Throughout July we're going to present 30 deals in 30 days: the best trade deadline deal ever made by each team. We've covered the AL East, NL East and AL Central so far, and are now on the NL Central.
THE TEAM: St. Louis Cardinals
THE YEAR: 1964
THE SITUATION: Cardinals legend Stan Musial had retired after the previous season, and St. Louis was playing mediocre ball, mired in seventh place with a .483 winning percentage. The Cardinals hadn't been to the playoffs in 17 years, their longest dry patch of the modern era.
THE TRADE: Cardinals general manager Bing Devine decided to roll the dice at the nonwaiver trade deadline (then June 15) and acquire speedy but light-hitting outfielder Lou Brock from the Cubs for pitcher Ernie Broglio in a six-player deal.

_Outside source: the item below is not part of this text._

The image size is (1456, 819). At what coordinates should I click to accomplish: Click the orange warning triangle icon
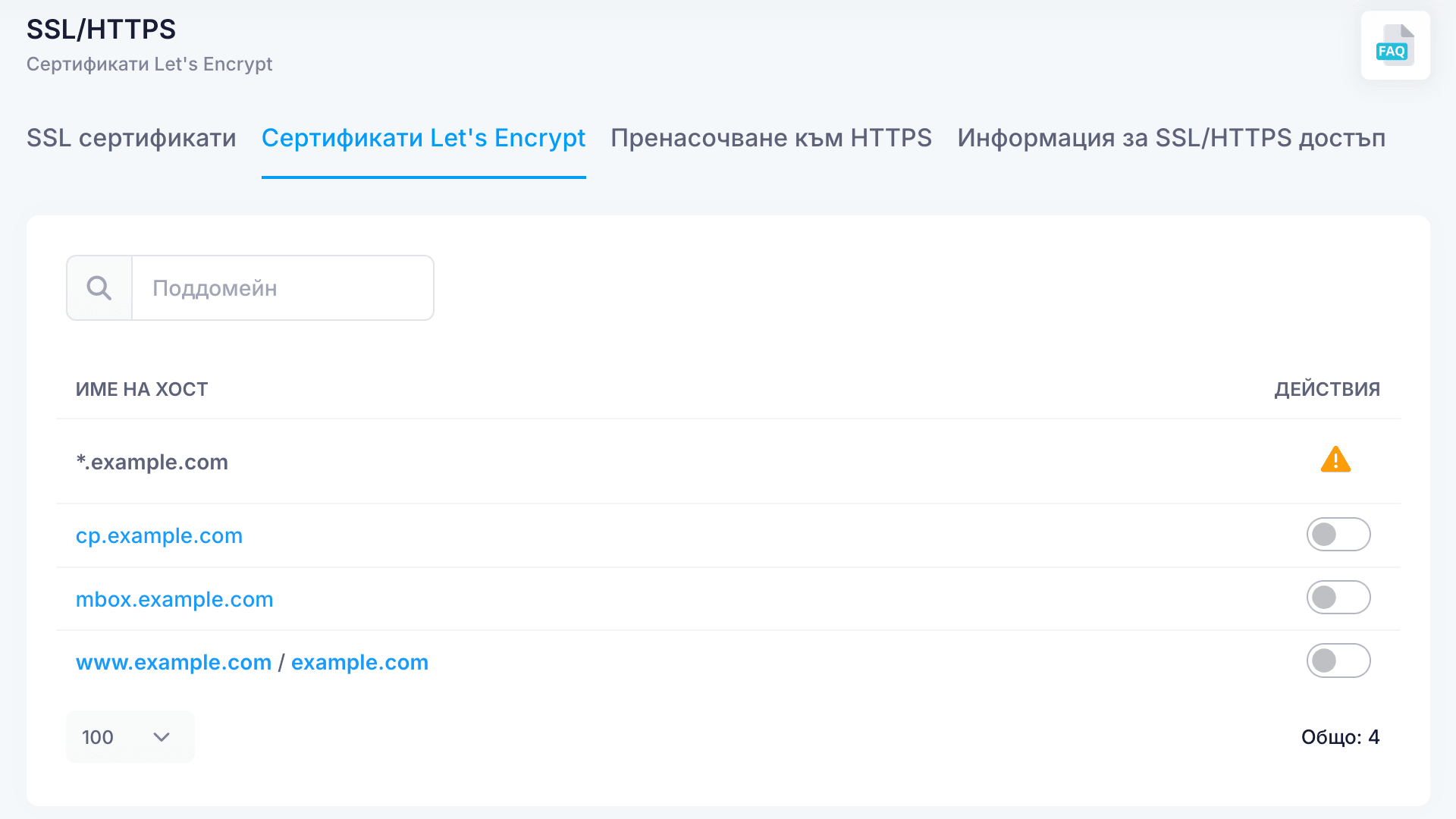[1335, 460]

Though Brock was considered a promising player, the Cubs felt that hot-hitting Triple-A outfielder Billy Ott made Brock expendable, and the majority opinion at the time was that Chicago definitely got the better end of the deal, with Broglio having established himself as one of the league's top pitchers. Chicago third baseman Ron Santo said after hearing about the trade, "I just couldn't believe it. I've been with this club four years now, and I've never had the feeling before that we could go all the way."
With Brock rocking a .387 on-base percentage and .527 slugging percentage, the Cardinals flew at a .625 clip (65-39) the rest of the way and ascended from the cellar to snatch the pennant from the Phillies and win the World Series over the Yankees. Brock went on to set the modern single-season stolen-base mark with 118 in 1974 and led the Cardinals to another championship en route to a Hall of Fame career. Broglio played only two and a half seasons more, with a 5.40 ERA (5.23 FIP) in Chicago. Devine said later of one of the all-time best deadline deals, "People ask me even now, 'Did you know in advance? Did you think you had made a great deal?' The answer is no. Very few of us are that smart. At the time, we didn't know we'd made a windfall."